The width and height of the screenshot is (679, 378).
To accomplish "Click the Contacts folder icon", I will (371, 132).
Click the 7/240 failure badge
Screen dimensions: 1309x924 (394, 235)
...
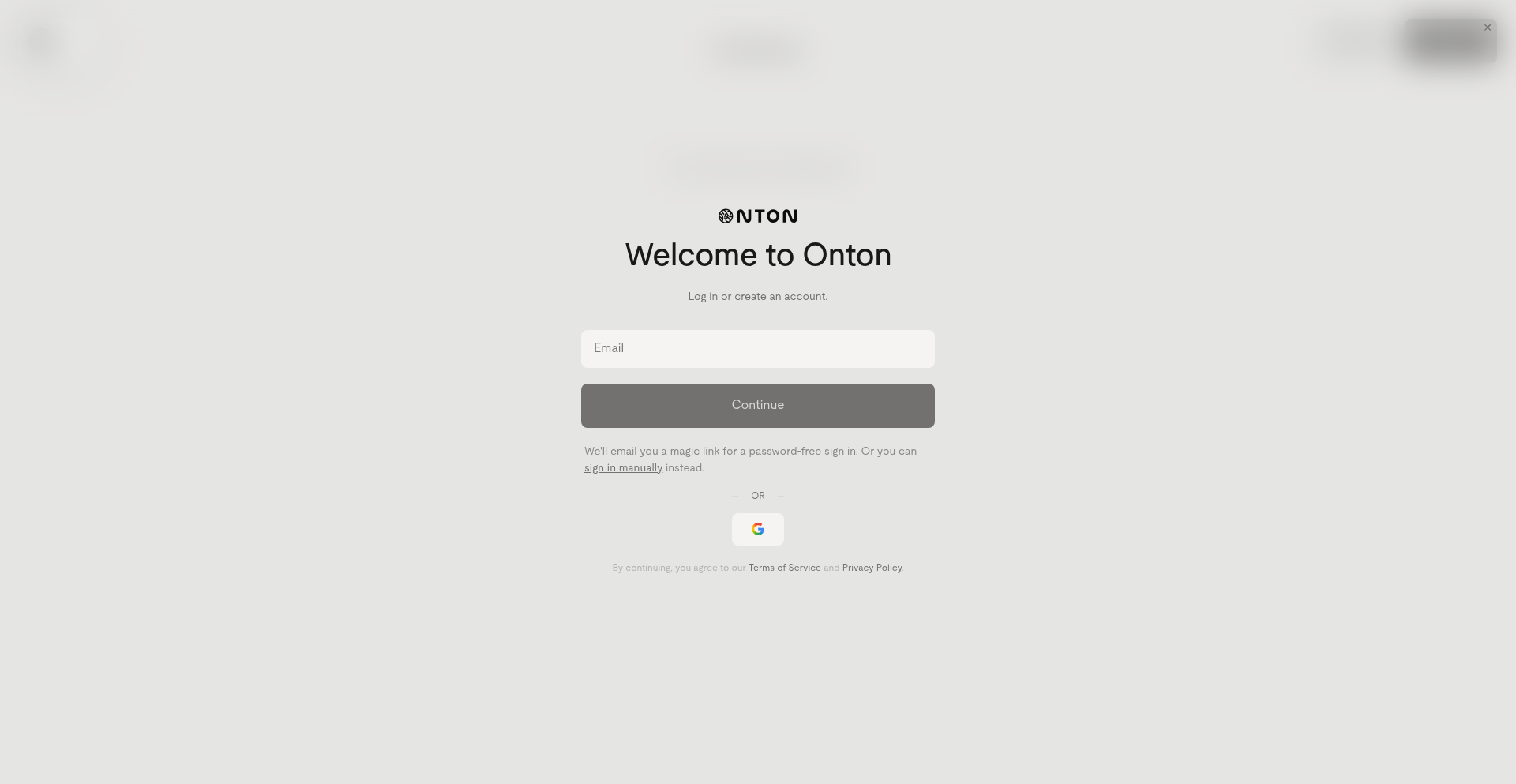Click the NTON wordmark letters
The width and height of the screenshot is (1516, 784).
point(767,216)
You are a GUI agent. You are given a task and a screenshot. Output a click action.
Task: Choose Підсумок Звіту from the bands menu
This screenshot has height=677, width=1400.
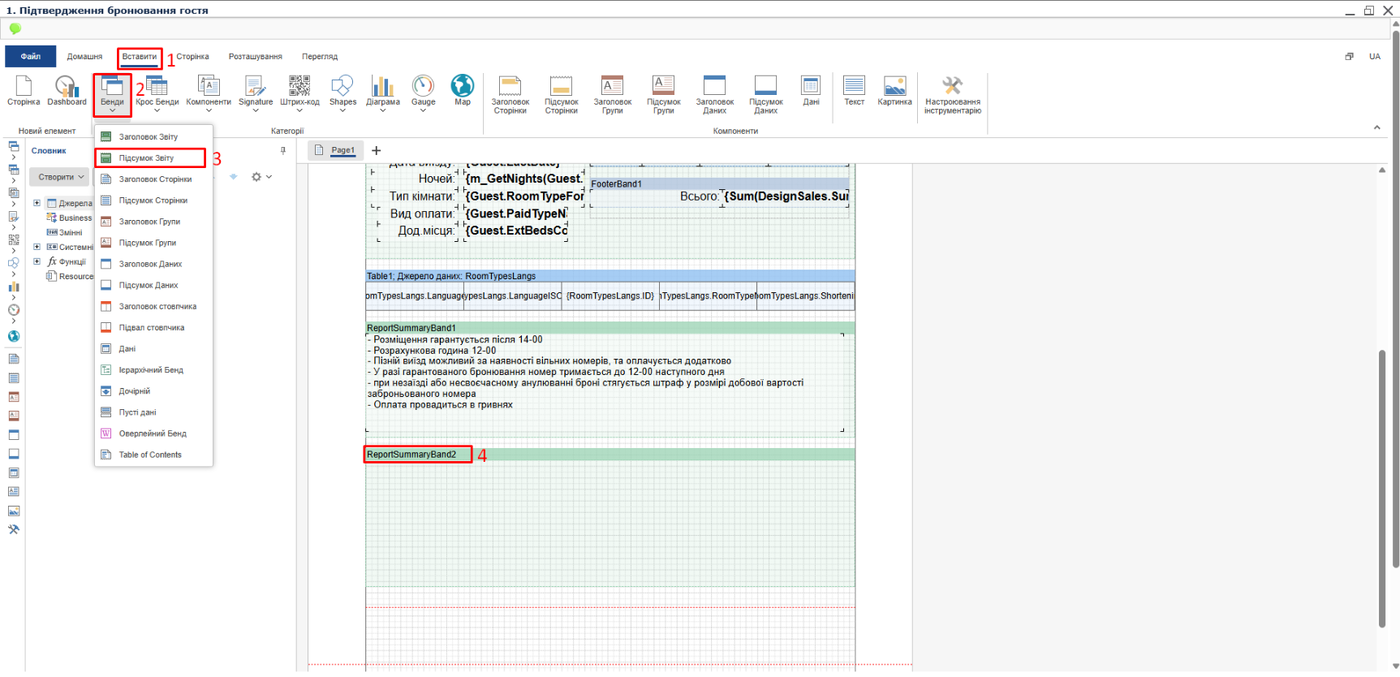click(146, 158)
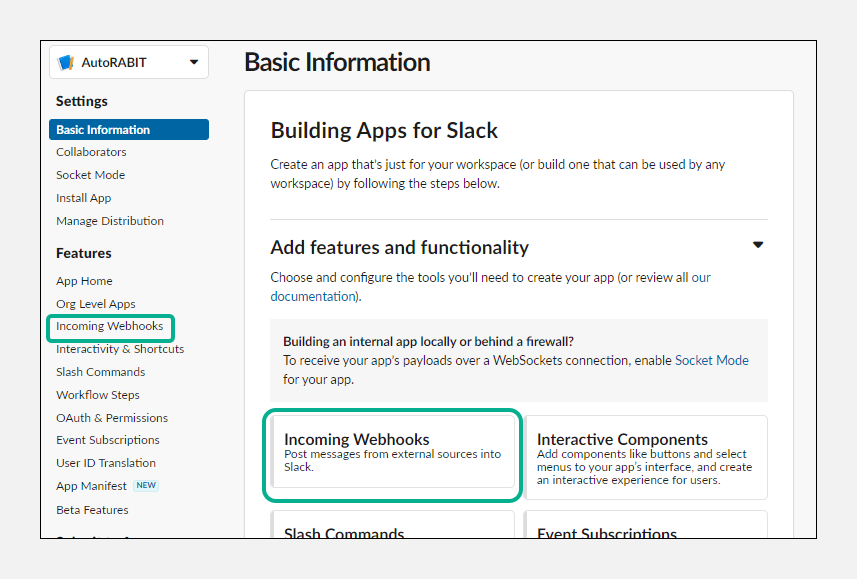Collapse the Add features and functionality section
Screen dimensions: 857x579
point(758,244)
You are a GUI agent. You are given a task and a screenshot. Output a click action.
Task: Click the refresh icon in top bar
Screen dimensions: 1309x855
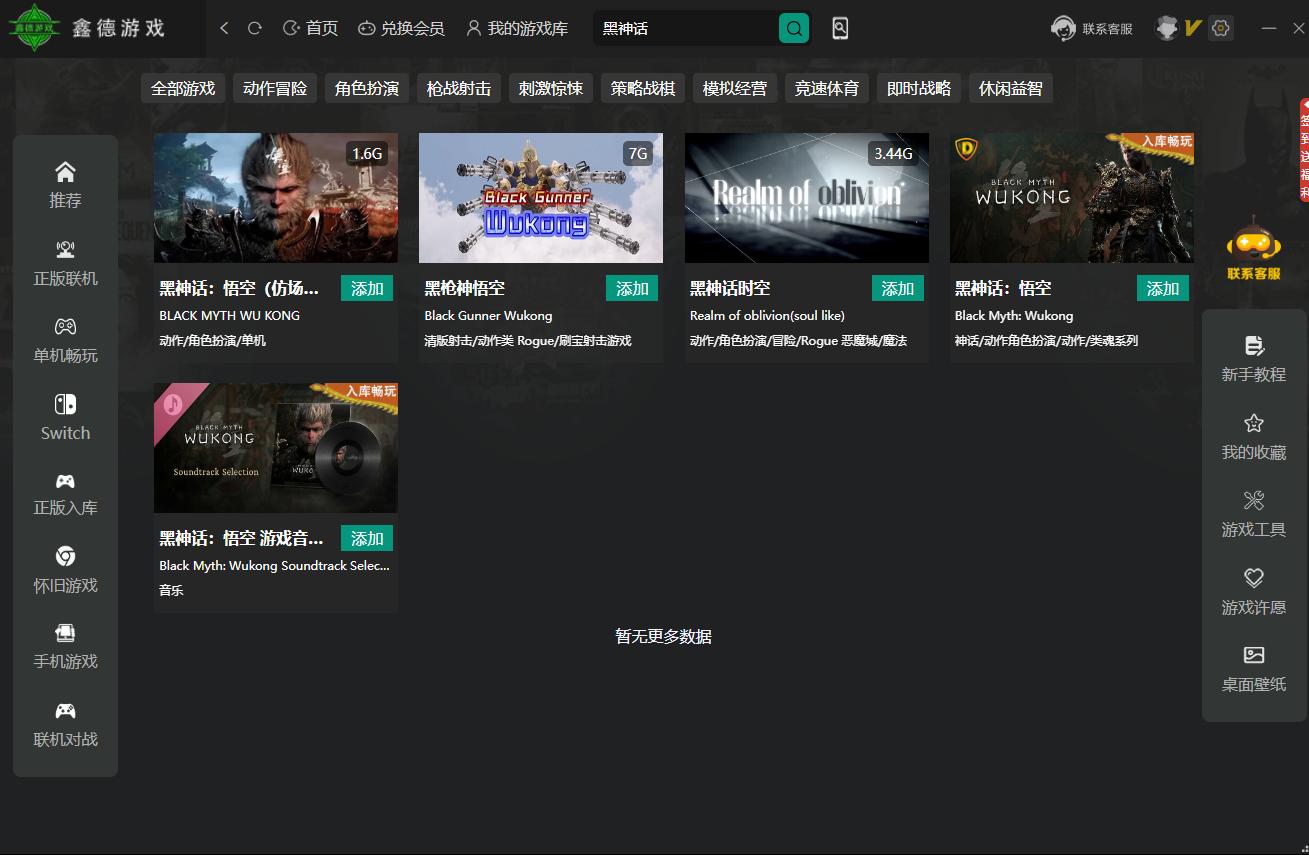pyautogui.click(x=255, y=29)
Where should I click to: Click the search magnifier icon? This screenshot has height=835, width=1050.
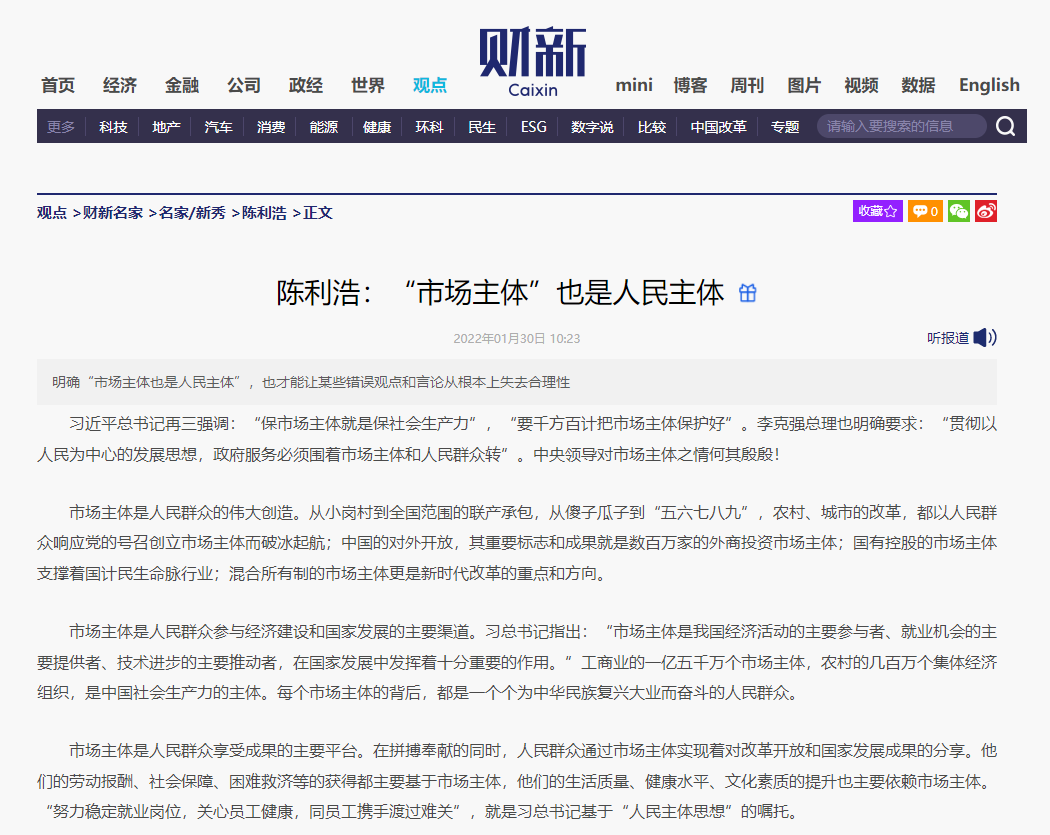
...
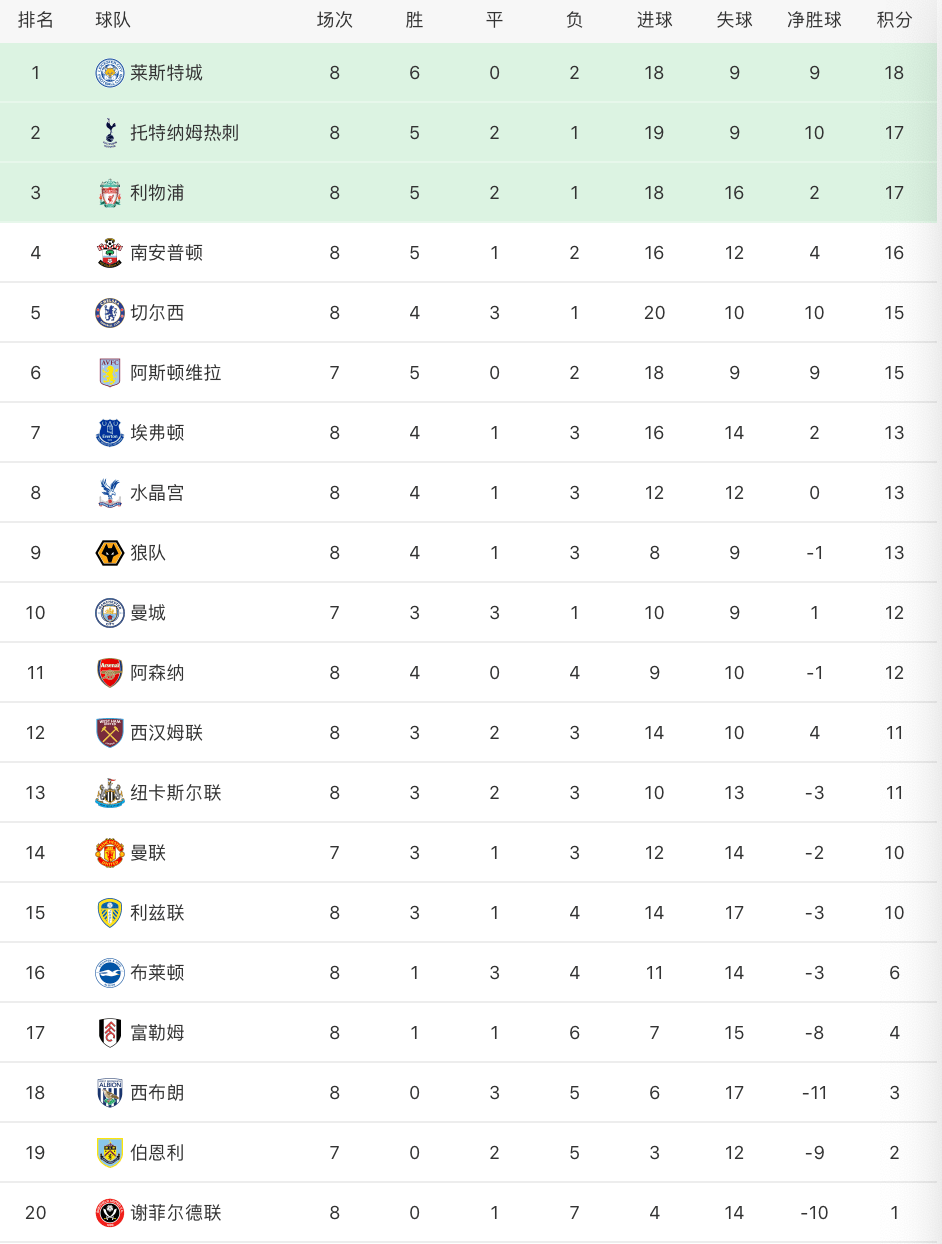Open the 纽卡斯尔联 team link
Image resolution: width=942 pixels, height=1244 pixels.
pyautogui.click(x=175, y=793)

**WHAT IS BEING ASKED**: Set the pictures aside and reproduce exactly the lines above, from the line holding "This screenshot has height=677, width=1400." through the line holding "Where should I", both included, with nothing else.

**EXERCISE ANSWER**:
This screenshot has height=677, width=1400.
click(146, 158)
Collapse the Add features and functionality section
Screen dimensions: 857x579
point(758,244)
You are a GUI agent. You are given a task and a screenshot. Output a click action.
Task: Click the refresh icon in top bar
Screen dimensions: 1309x855
pyautogui.click(x=255, y=29)
Where should I click to: Click the search magnifier icon? This screenshot has height=835, width=1050.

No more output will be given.